I have nothing against three smiling faces (even if they smile in different ways) beside eachother, what disturbs me (and drives me bazonkas) is when people mixes sad and happy emoticons.

exemple:


----------



## habilis (Jun 25, 2003)

Ban him permanently for improper emotions!


----------



## hulkaros (Jun 25, 2003)

Oh! My God! Did I do that? 

Excuse me people but Steve's distortion field got me hooked...

Hulk will smash Steve and get back to "normal" sometime later on, perhaps! 

But until then...
Boom!


----------



## tsizKEIK (Jun 25, 2003)

just ignore the guy
hes being annoying as usual and wont change hes attitude any time soon.
and anyway, we all know that hulks IQ is less than 40 . _*personal insult edited*_ 

but until then...
just ingore him!


----------



## Decado (Jun 25, 2003)

ooooh! do i see a dawning war between the two members from Hellas?


----------



## hulkaros (Jun 25, 2003)

> _Originally posted by tsizKEIK _
> *just ignore the guy
> hes being annoying as usual and wont change hes attitude any time soon.
> and anyway, we all know that hulks IQ is less than 40 . *personal insult edited*
> ...



Look fella! I may be slow minded monster-like, etc. but at least I'm ahead of you? What is your excuse for being such a nasty being? 

Oh, and you should try to follow your own advice:
"Just ignore him!"

Yes, I spell checked and fixed your bad spelling too! What are you going to do about it? Until then:
*Boom!*


----------



## tsizKEIK (Jun 25, 2003)

im going to laugh at ya... 
hahahahahha
ahhahaa
hahaa


----------



## hulkaros (Jun 25, 2003)

> _Originally posted by tsizKEIK _
> *im going to laugh at ya...
> hahahahahha
> ahhahaa
> hahaa *



You are so funny! ::ha:: NOT! 

I suppose it is easier to give other people advices but SO DAMN hard to follow them by yourself! ::ha::

Laugh all you want but still this will not make you a comedian! Nah!
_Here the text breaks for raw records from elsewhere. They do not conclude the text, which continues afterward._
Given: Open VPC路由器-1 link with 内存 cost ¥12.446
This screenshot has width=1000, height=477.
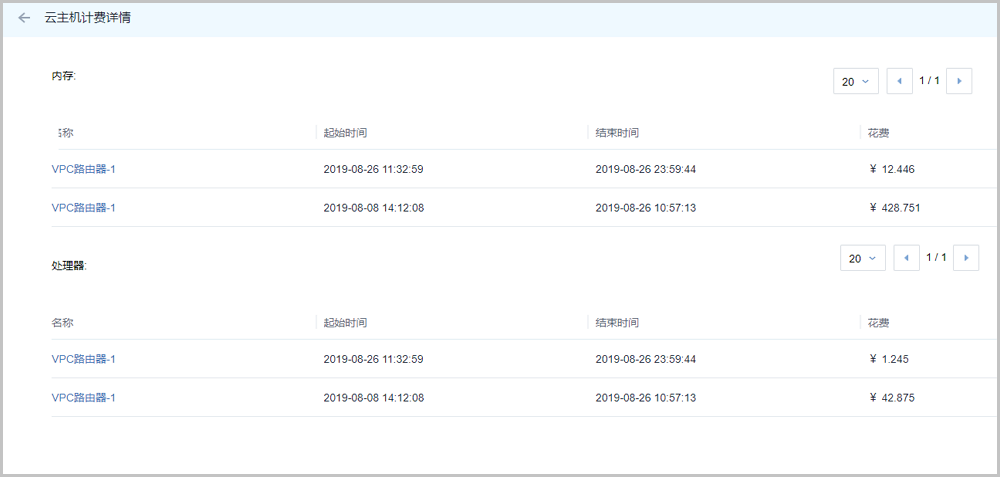Looking at the screenshot, I should (84, 169).
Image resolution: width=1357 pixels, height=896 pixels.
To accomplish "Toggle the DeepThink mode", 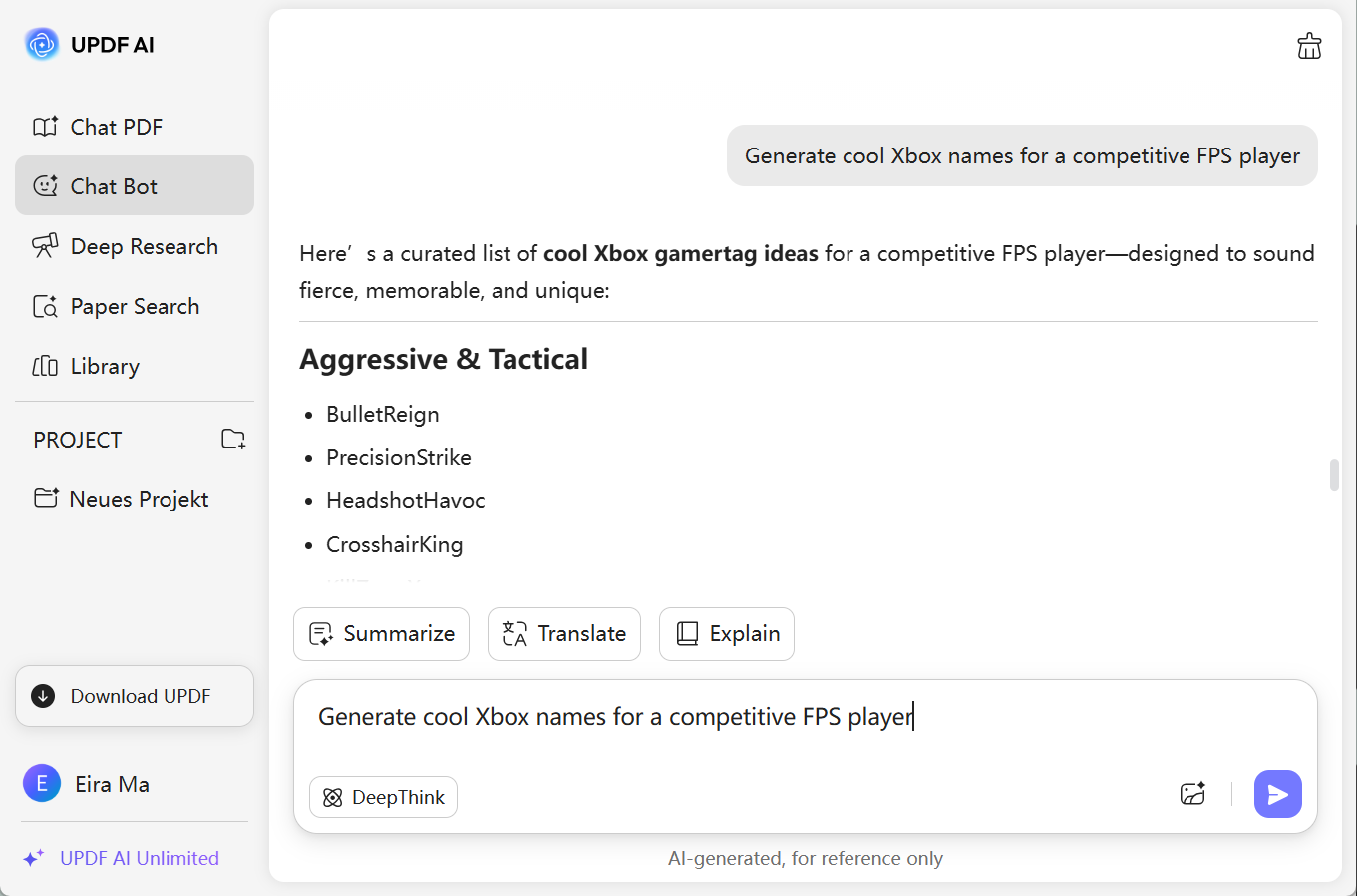I will pos(383,797).
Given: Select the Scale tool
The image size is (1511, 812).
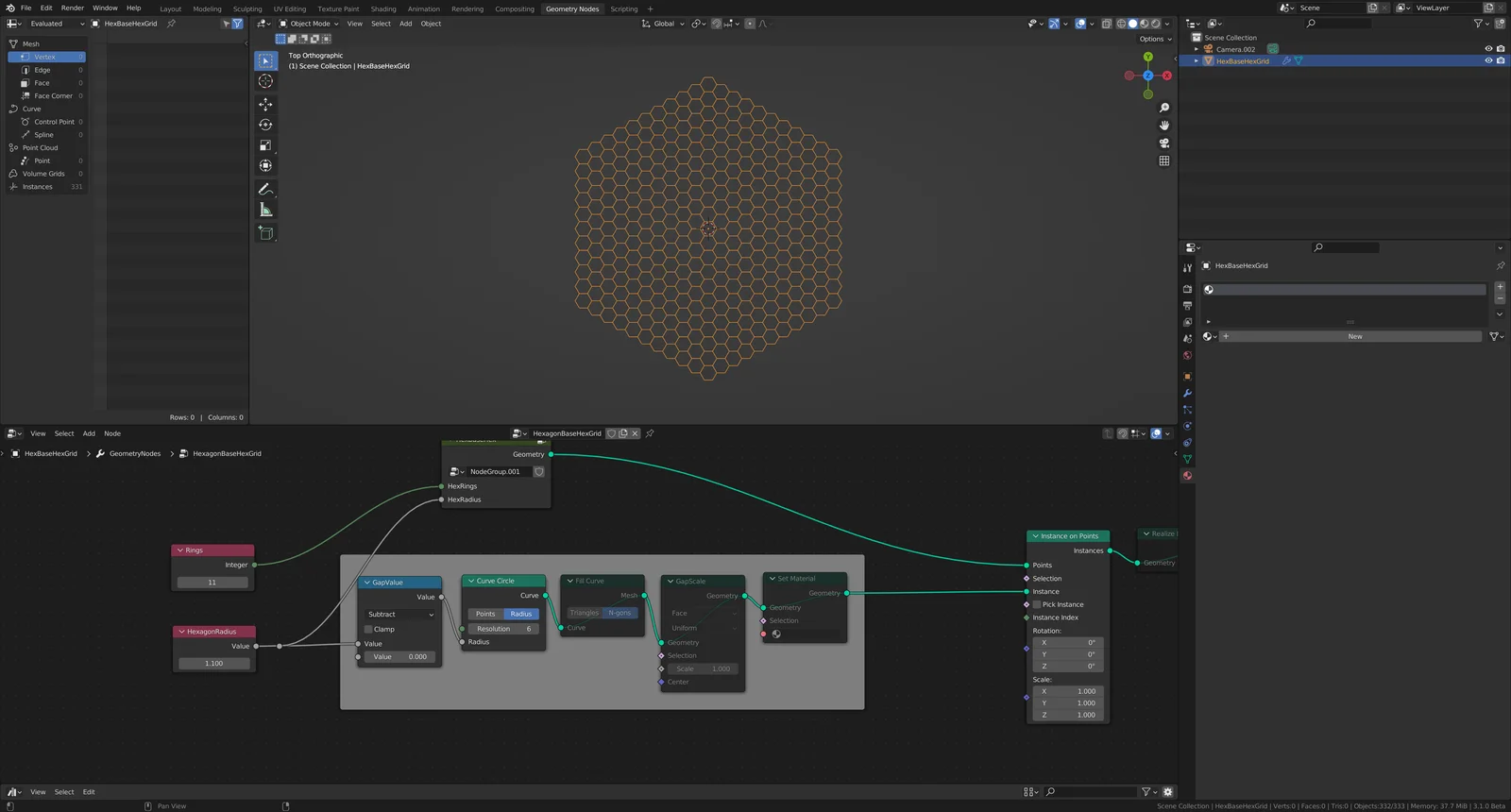Looking at the screenshot, I should coord(265,145).
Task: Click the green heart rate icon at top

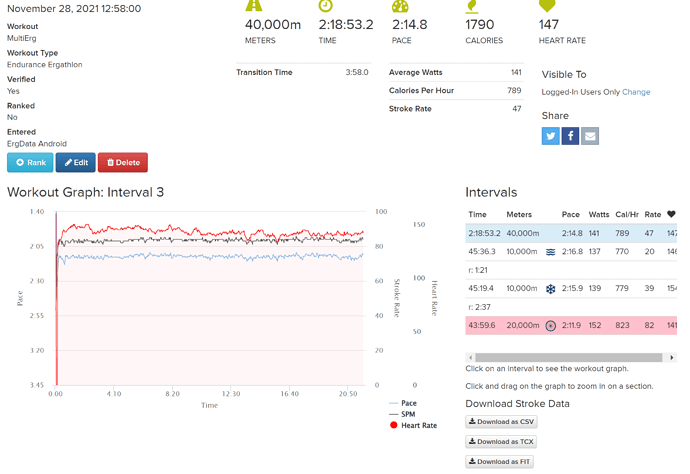Action: click(x=547, y=5)
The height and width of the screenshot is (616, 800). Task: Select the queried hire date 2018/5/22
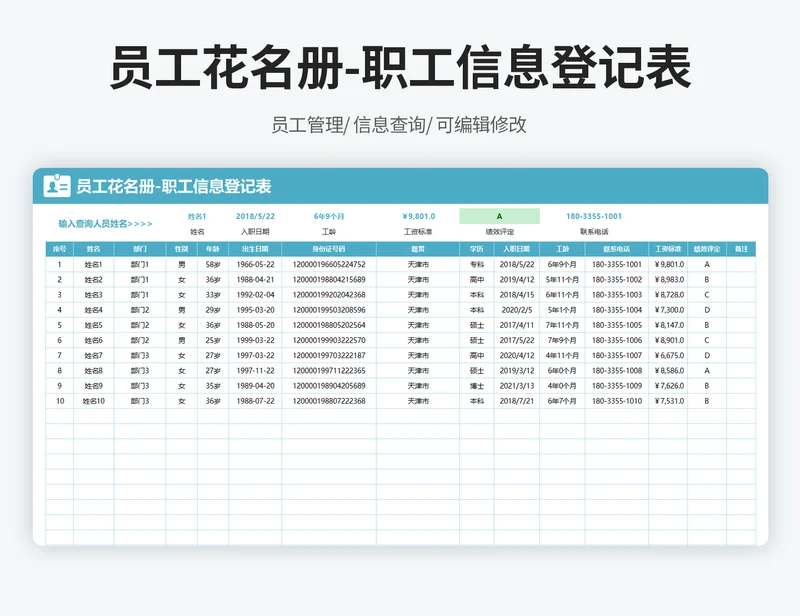point(255,216)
More probably a clown or something! 

::ha:: ::ha:: ::ha::


----------



## tsizKEIK (Jun 25, 2003)

hahahaha no boom this time. 
hahahah
i rule


----------



## tsizKEIK (Jun 25, 2003)

> _Originally posted by hulkaros _
> *You are so funny! ::ha:: NOT!
> 
> I suppose it is easier to give other people advices but SO DAMN hard to follow them by yourself! ::ha::
> ...



hahahaha no boom this time. 
hahahah
i rule


----------



## toast (Jun 25, 2003)

Both of you are making yourself ridiculous, childish wankers.


----------



## hulkaros (Jun 25, 2003)

> _Originally posted by tsizKEIK _
> *hahahaha no boom this time.
> hahahah
> i rule  *



Not only you have a hard time following your own advices but it seems that you aren't able to read...

Perhaps if you have a look at my "sign" first then reply?  

::ha:: ::ha:: ::ha:: ::ha::


----------



## hulkaros (Jun 25, 2003)

> _Originally posted by toast _
> *Both of you are making yourself ridiculous, childish wankers. *



I will not post again in this post especially for that guy... 

Thanks Toast!


----------



## tsizKEIK (Jun 25, 2003)

> _Originally posted by toast _
> *Both of you are making yourself ridiculous, childish wankers. *




kai esy eisai terastios malakas alla den to leme para pera  

toast relax.  were just joking around
were at the C A F E  
do u know what that is or do u need a dictionary ?


----------



## Randman (Jun 25, 2003)

Gee, I didn't mean to start any hard feelings around here; it's just that so many emoticons stand out, and I feel they go from great to grate quickly and I thought I'd try and take the mickey.


----------



## toast (Jun 25, 2003)

Greek humour is out of my own experience of humour, my bad.


----------



## binaryDigit (Jun 25, 2003)

> _Originally posted by hulkaros _
> *You are so funny! ::ha:: NOT!
> ... *



I'm amazed it hasen't been said yet, so ...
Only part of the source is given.